What makes Models Compositional? A Neuro-Symbolic Theoretical View (Extended Abstract)

Defining and Quantifying Compositionality

We define compositional functions 𝑓 : 𝒳 → 𝒴 with the domain 𝒳 of input sequences 𝑋 = {𝑥 1 , . . . , 𝑥 𝐿 } of atoms or tokens 𝑥 𝑖 ∈ ℐ from an input dictionary ℐ. The range 𝒴 of 𝑓 can be R for regression, {0, 1} for binary classification, or ℐ for next token prediction.

Definition 1. To define 𝑓 , we need the following components:

• Token encoder 𝑒 : ℐ × N → ℋ (latent space), with 𝑒 𝑖 = 𝑒(𝑥 𝑖 , 𝑖) ∈ ℋ encoding the 𝑖 th token in 𝑋 ∈ 𝒳 .

• A computation directed acyclic graph (DAG) or cDAG 𝐷 : 𝒳 → 𝒟, where 𝒟 is the space of DAGs, and 𝐷(𝑋) defines the hierarchical processing of a sequence 𝑋. 𝐷(𝑋) can also be viewed as the trace of program used by function 𝑓 to process 𝑋. We will describe this in further detail soon. • Span processor 𝑔 : ℋ 𝑘 → ℋ maps 𝑘 terms in the latent space into a new term in the latent space.

• Read-out function ℎ : ℋ 𝑚 → 𝒴 maps the final set of terms in the latent space to the output space 𝒴. With 𝑔 ⊗𝐷(𝑋) denoting the recursive operation of 𝑔 over 𝐷(𝑋), we define a compositional function as:

𝑓 (𝑋) = ℎ (︁ 𝑔 ⊗𝐷(𝑋) (𝑒(𝑥 1 , 1), . . . , 𝑒(𝑥 𝐿 , 𝐿)) )︁ .(1)
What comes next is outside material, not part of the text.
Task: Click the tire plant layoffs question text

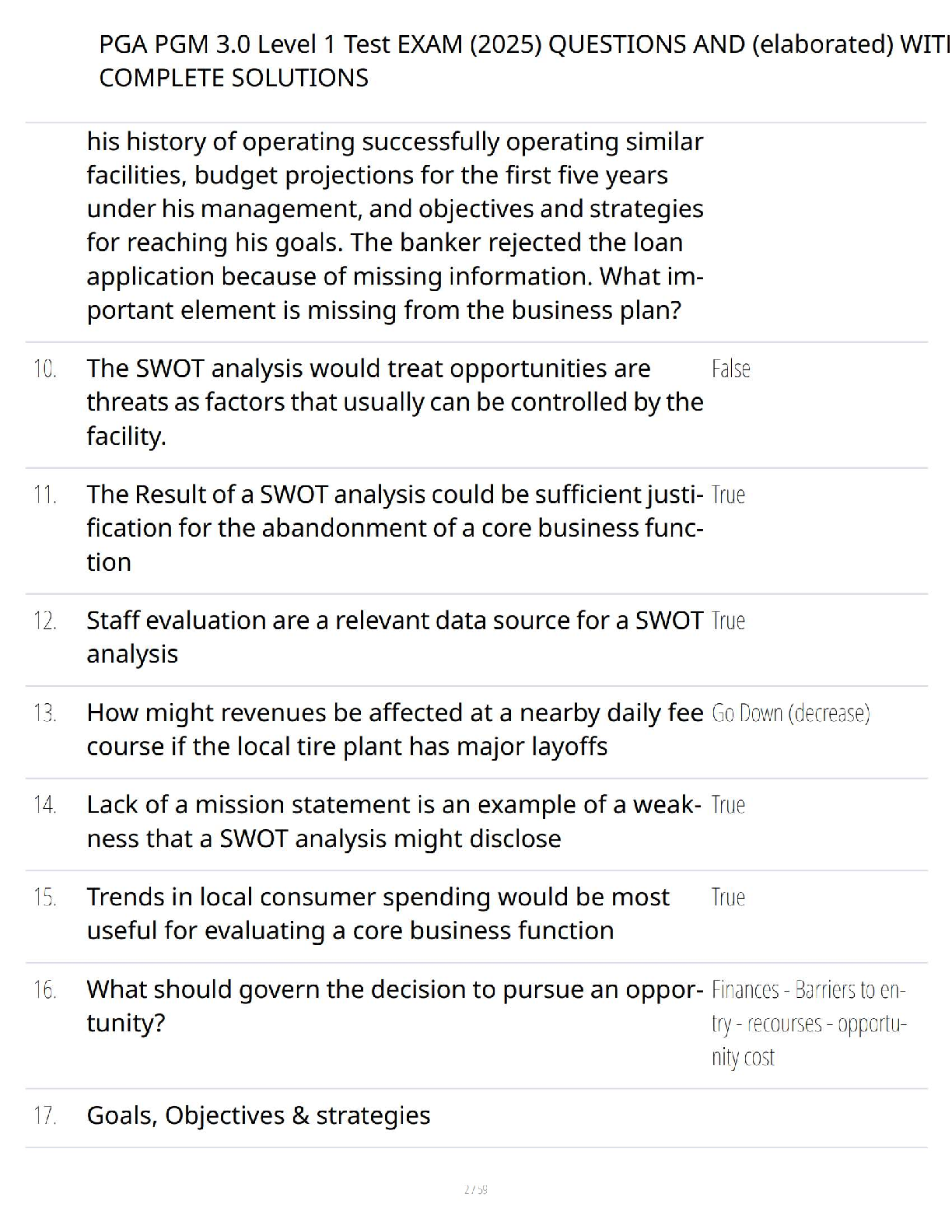Action: [395, 730]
A computation DAG or cDAG 𝐷(𝑋) ≜ {𝑁 (𝑋), 𝐸(𝑋)} for a specific input sequence 𝑋 ∈ 𝒳 can depend on 𝑋 or be pre-specified. This cDAG is a leveled DAG with set of nodes 𝑁 (𝑋) and edges 𝐸(𝑋). Each node 𝑛 ≜ (𝑙 : 𝑖) ∈ 𝑁 (𝑋) has a level 𝑙 and index 𝑖. The recursive application of 𝑔 over 𝐷(𝑋) induces a value 𝑣 𝑙:𝑖 ∈ ℋ for each internal node 𝑛 ∈ 𝑁 (𝑋). The sources is 𝑁 (𝑋) have level 0, and there is one source for each 𝑥 𝑖 ∈ 𝑋, 𝑖 ∈ 𝐿 ≜ {1, . . . , 𝐿} with index 𝑖 and value 𝑣 0:𝑖 = 𝑒(𝑥 𝑖 , 𝑖) ∈ ℋ. There are 𝑚 sinks in 𝑁 (𝑋), and at most 𝑘 incoming edges and 𝑞 outgoing edges at any node. For an internal node 𝑛 ∈ 𝑁 (𝑋) with 𝑘 parents 𝑃 (𝑛), the value 𝑣 𝑙:𝑖 = 𝑔(𝑣 𝑙 1 :𝑖 1 , . . . , 𝑣 𝑙 𝑘 :𝑖 𝑘 ) ∈ ℋ where 𝑣 𝑙 𝑗 :𝑖 𝑗 is the value of the 𝑗 th parent in 𝑃 (𝑛). One way to interpret this cDAG is as the trace of "forward-pass" for inference.
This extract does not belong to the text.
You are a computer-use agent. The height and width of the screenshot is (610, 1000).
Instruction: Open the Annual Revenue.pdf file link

We consider the explicit cDAG because it allows us to see how the different elements 𝑥 𝑖 , 𝑖 ∈ 𝐿 of the input sequence 𝑋 are hierarchically composed to obtain the output. This will allow us to study the complexity of any compositional function. A "simple" cDAG, where all source nodes just connect to a single sink node, would be "applicable" to all functions, but it does not allow us to study it in an interesting manner. When we study the compositional functions induced by general purpose models (such as recurrent, convolutional or transformer models), we will see that some models have explicit cDAGs with more structure, while others have less structured explicit cDAGs, but there are implicit structures induced in the cDAG; whenever possible, we will explicitly state this implicit structure and study its properties. From a neuro-symbolic perspective [13,14], this explicit cDAG can be seen as the symbolic part, while the 𝑒, 𝑔, ℎ are the neural; note that, in some models, this symbolic cDAG might be created with neural elements, while in others, the cDAG might be obtained with a symbolic grammar. This neuro-symbolic view offers a novel theoretical understanding of compositionality.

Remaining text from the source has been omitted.